Day 12

MATH 313: Survey Design and Sampling

Bastola

Stratified Random Sampling


Definition

Stratified random sampling involves dividing the population into non-overlapping groups (strata) and then conducting a simple random sample within each stratum.

  • Purpose: To maximize the information obtained for a given cost in sample surveys.

Comparison with Simple Random Sampling


  • Basic Approach: Simple random sampling involves selecting individuals randomly from the entire population without prior grouping.
  • Stratified Approach: Enhances precision by grouping similar items together and then sampling.

Implementation Example


  • Context: Estimating voter preferences on tax revenue allocation for ambulance services in a county.
  • Strata: Two cities and one rural area in the county.
  • Sampling Method: Conduct a simple random sample from each stratum (each city and rural area).

Advantages of Stratified Random Sampling


  1. Reduced Error: Stratification can yield a smaller bound on the error of estimation compared to simple random sampling.
  2. Cost Efficiency: By grouping population elements, the cost per observation may be reduced.
  3. Subgroup Analysis: Allows for estimates of population parameters for specific, identifiable subgroups within the population.

Step 1: Defining and Classifying Strata

  • Initial Setup: Specify strata clearly. Each sampling unit must uniquely classify into one stratum.
  • Classification Challenges: For example, whether a town of 1000 inhabitants is ‘urban’ or ‘rural’ can depend on proximity to larger cities or isolation.
  • Criteria Definition: Essential to define terms like ‘urban’ and ‘rural’ to prevent classification ambiguity.

Step 2: Sampling Process and Notations

  • Assigning Units: Place each unit, e.g., household, into the appropriate stratum based on clear, predefined criteria.
  • Sampling Notations:
    • L: Number of strata.
    • \(N_i\): Number of sampling units in stratum \(i\).
    • \(N\): Total population size, \(N = N_1 + N_2 + \cdots + N_L\).

Step 3: Sample Selection and Independence


  • Independent Sampling: Ensure that the sample from each stratum is chosen independently using different random sampling methods.
  • Choosing Sample Sizes: Appropriate number of samples from each stratum and ensuring selections from different strata do not influence each other will be covered later.

Example 1: An advertising agency wants to understand how much focus to give to TV advertising in a specific county.
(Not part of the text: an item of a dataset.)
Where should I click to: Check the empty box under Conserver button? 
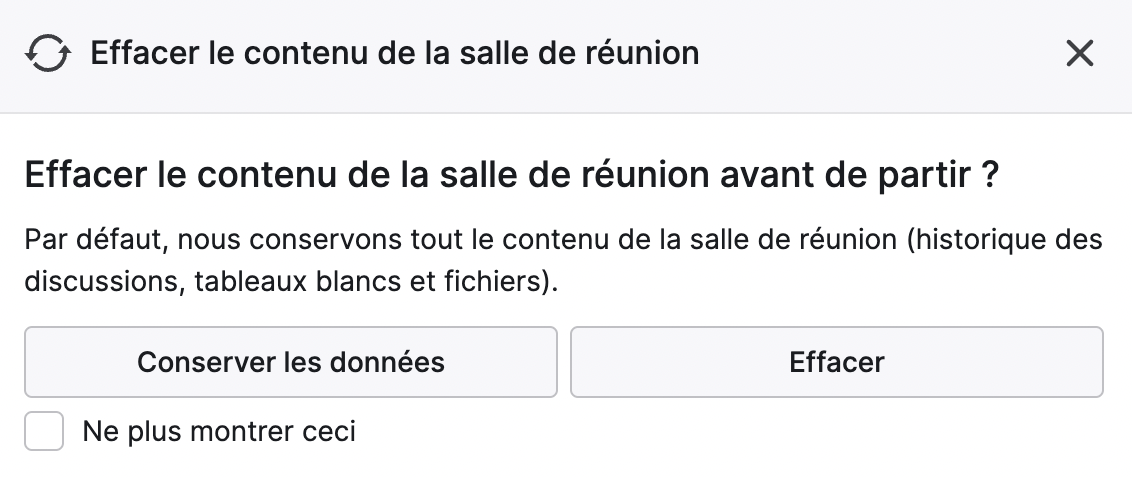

To do this, they plan to survey how many hours households watch TV each week. The county includes two towns-Town A, centered around a factory with many families having schoolage children, and Town B, a wealthier suburb with older residents and fewer children-and a rural area. The numbers of households are 155 in Town A, 62 in Town B, and 93 in the rural area. Analyze the advantages of using stratified random sampling in this scenario.
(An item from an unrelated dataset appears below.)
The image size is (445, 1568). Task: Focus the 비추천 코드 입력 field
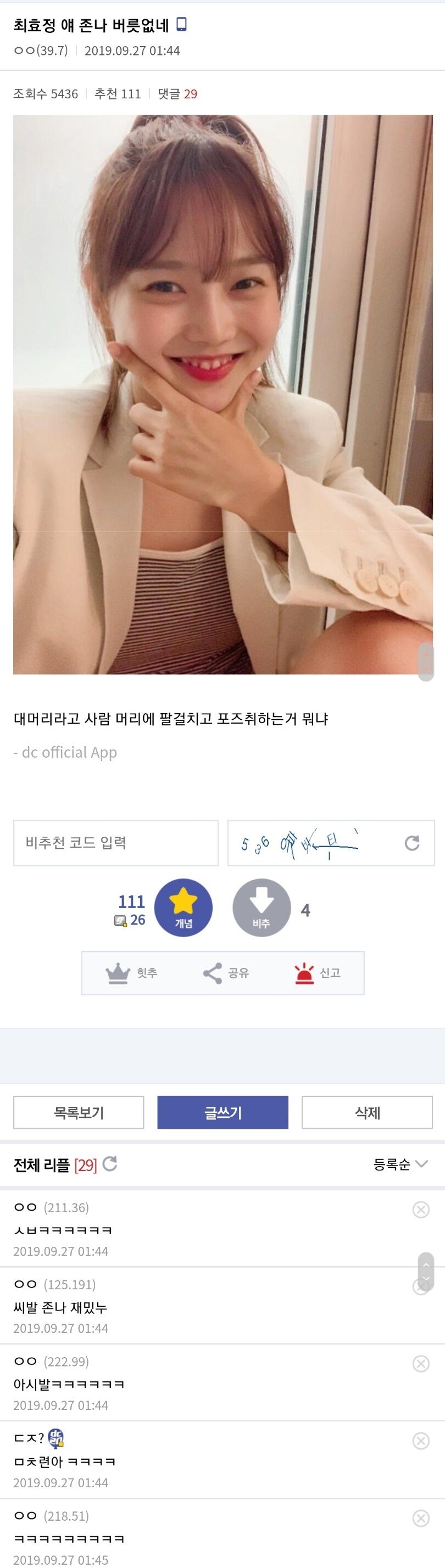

Exampe 2: A corporation is evaluating the effectiveness of a new business machine by gathering ratings from its division heads across three regions: North America, Europe, and Asia. To ensure that the ratings are representative and to manage costs effectively, stratified sampling is chosen as the method. The costs of conducting interviews vary by region, and so do the variances in the ratings obtained. The company aims to estimate the average effectiveness rating of the machine with a desired variance in the estimate of \(V\left(\bar{y}_{\text {st }}\right)=0.1\). Determine the optimal sample size \(n\) that achieves the variance bound of \(V\left(\bar{y}_{\text {st }}\right)=0.1\) and calculate the appropriate allocation of the sample size across the strata based on the Neyman allocation principle, which considers both the stratum variances and the costs associated with sampling each stratum. The following table provides the costs per interview, the variances of the ratings, and the total number of division heads in each region.

Stratum North America Europe Asia
\(c\) \(\$ 9\) \(\$ 25\) \(\$ 36\)
\(\sigma^2\) 2.25 3.24 3.24
\(N\) 112 68 39